There is a wide variety of Portuguese cheeses, especially made from goat's or sheep's milk, or both together. Usually these are very strongly flavored and fragrant. In the Azores, there is a type of cheese made with cow's milk with a spicy taste (Queijo de São Jorge).
Vegetables that are popular in Portuguese cookery include tomatoes, cabbage, and onions. There are many starchy dishes, such as feijoada, a rich bean stew, and açorda, a thick bread-based casserole generally flavored with garlic and coriander or with seafood.
Eating meat and poultry on a daily basis was historically a privilege of the upper classes. Meat was a staple at a nobleman's table during the Middle Ages. A Portuguese Renaissance chronicler, Garcia de Resende, describes how an entrée at a royal banquet was composed of a whole roasted ox garnished with a circle of chickens.

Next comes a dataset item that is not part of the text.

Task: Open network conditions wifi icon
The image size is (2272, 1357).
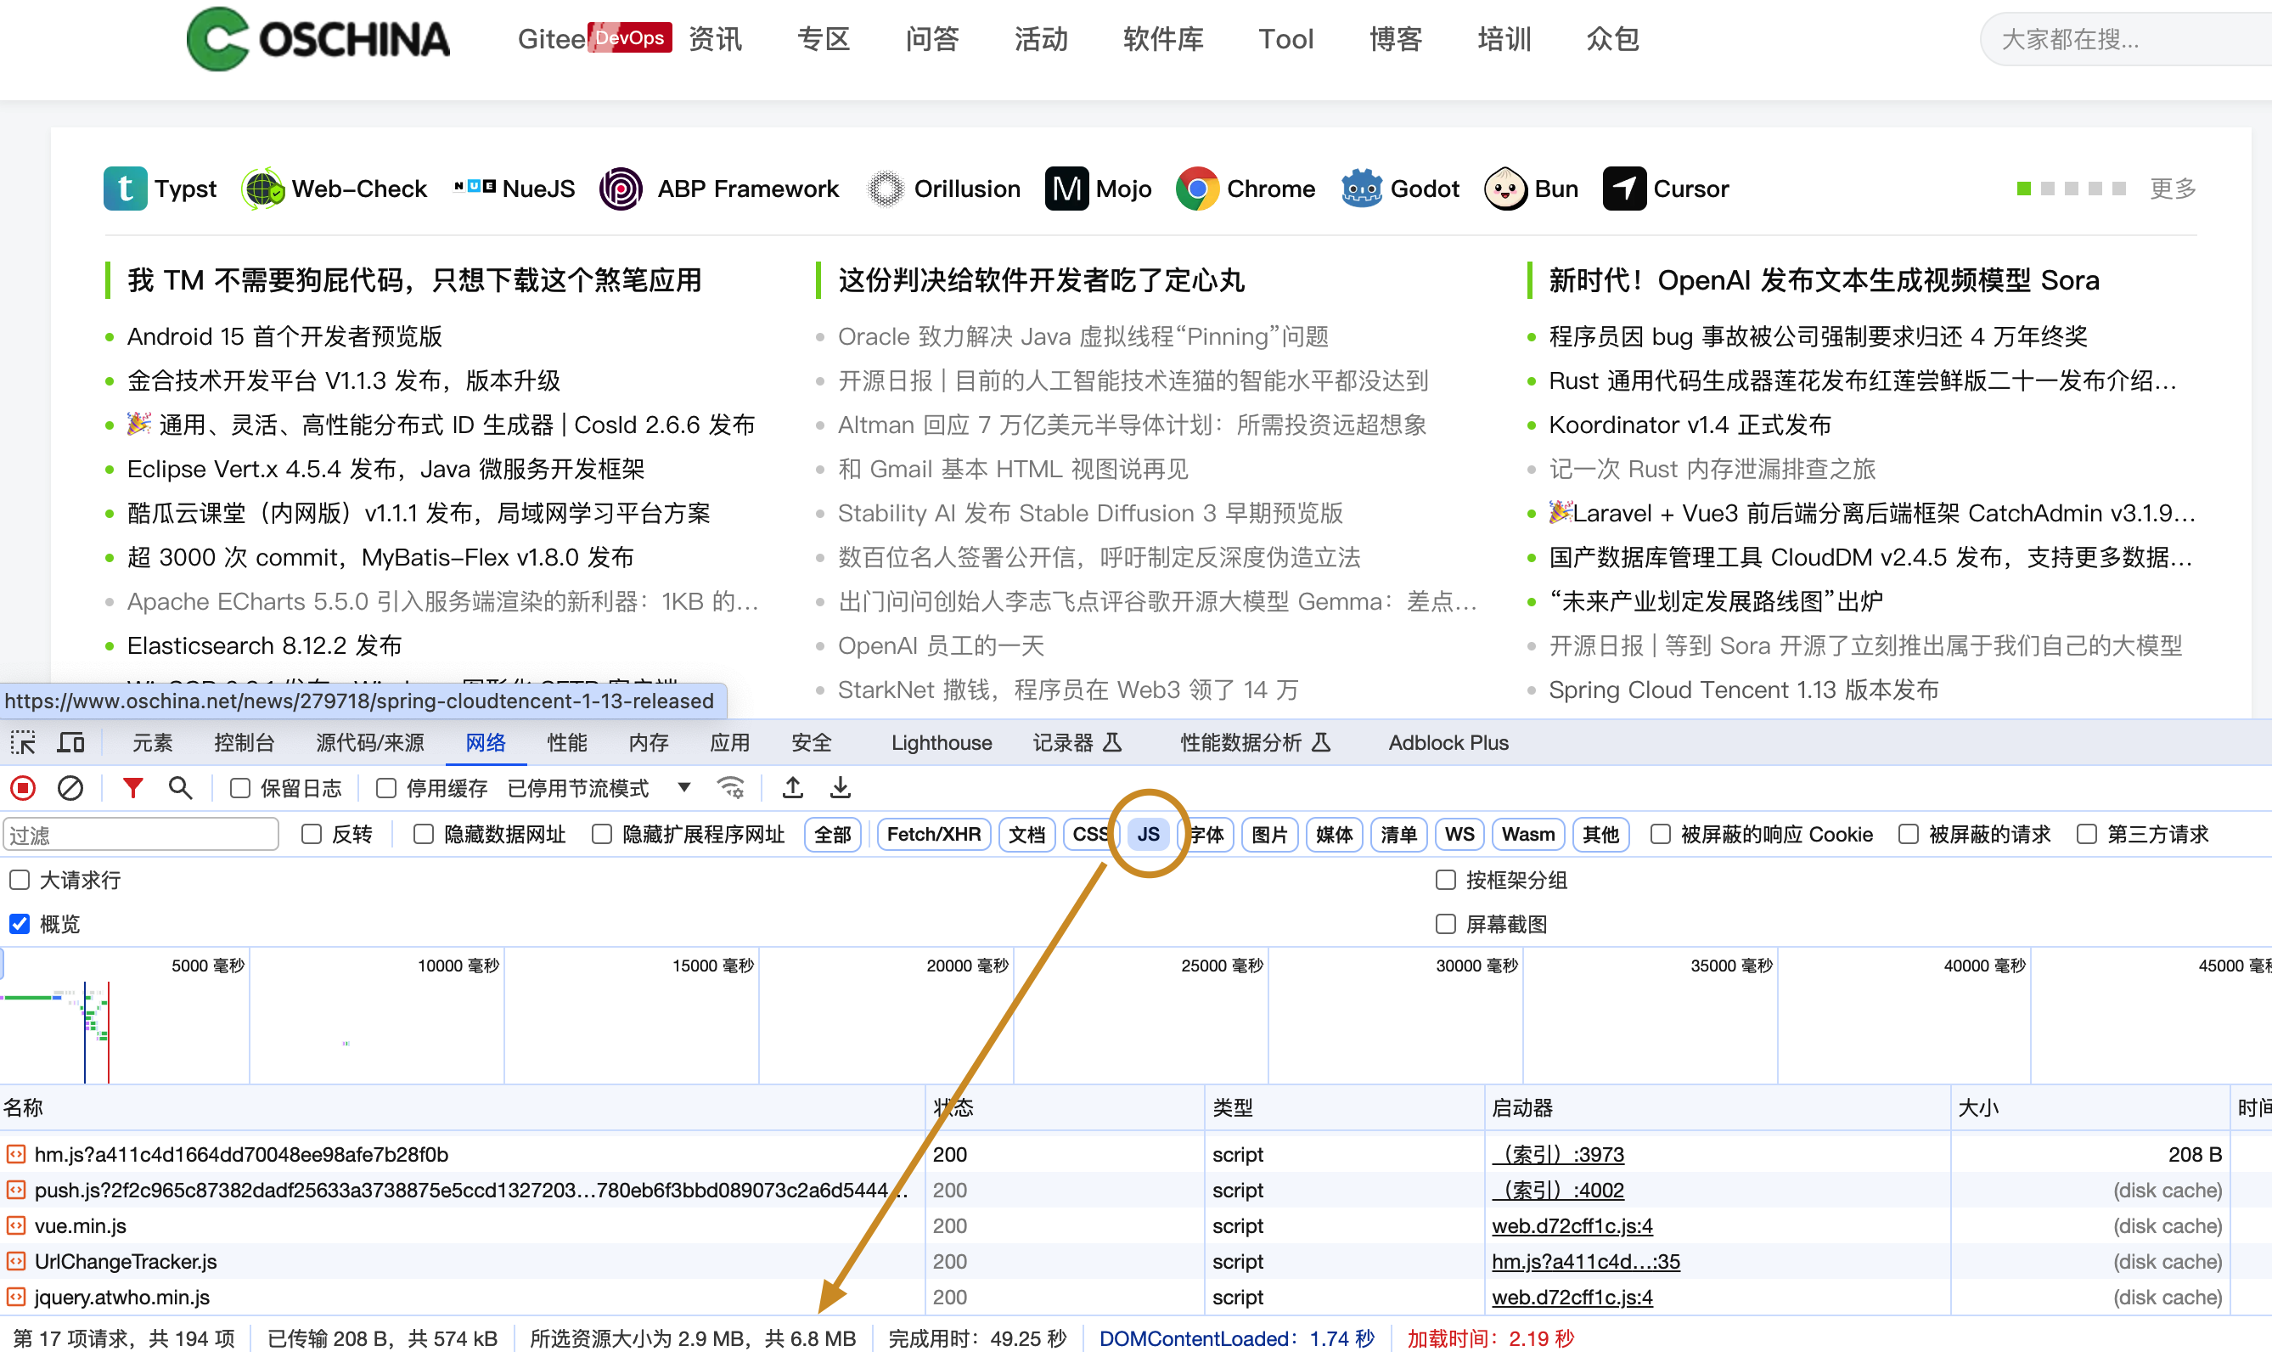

Portugal is a seafaring nation with a well-developed fishing industry and this is reflected in the amount of fish and seafood eaten. The country has Europe's highest fish consumption per capita and is among the top four in the world for this indicator.
Portuguese food is characterized by rich, filling and full-flavored dishes and is closely related to Mediterranean cuisine. The influence of Portugal's former colonial possessions is also notable, especially in the wide variety of spices used. These spices include piri piri (small, fiery chili peppers) and black pepper, as well as cinnamon, vanilla and saffron.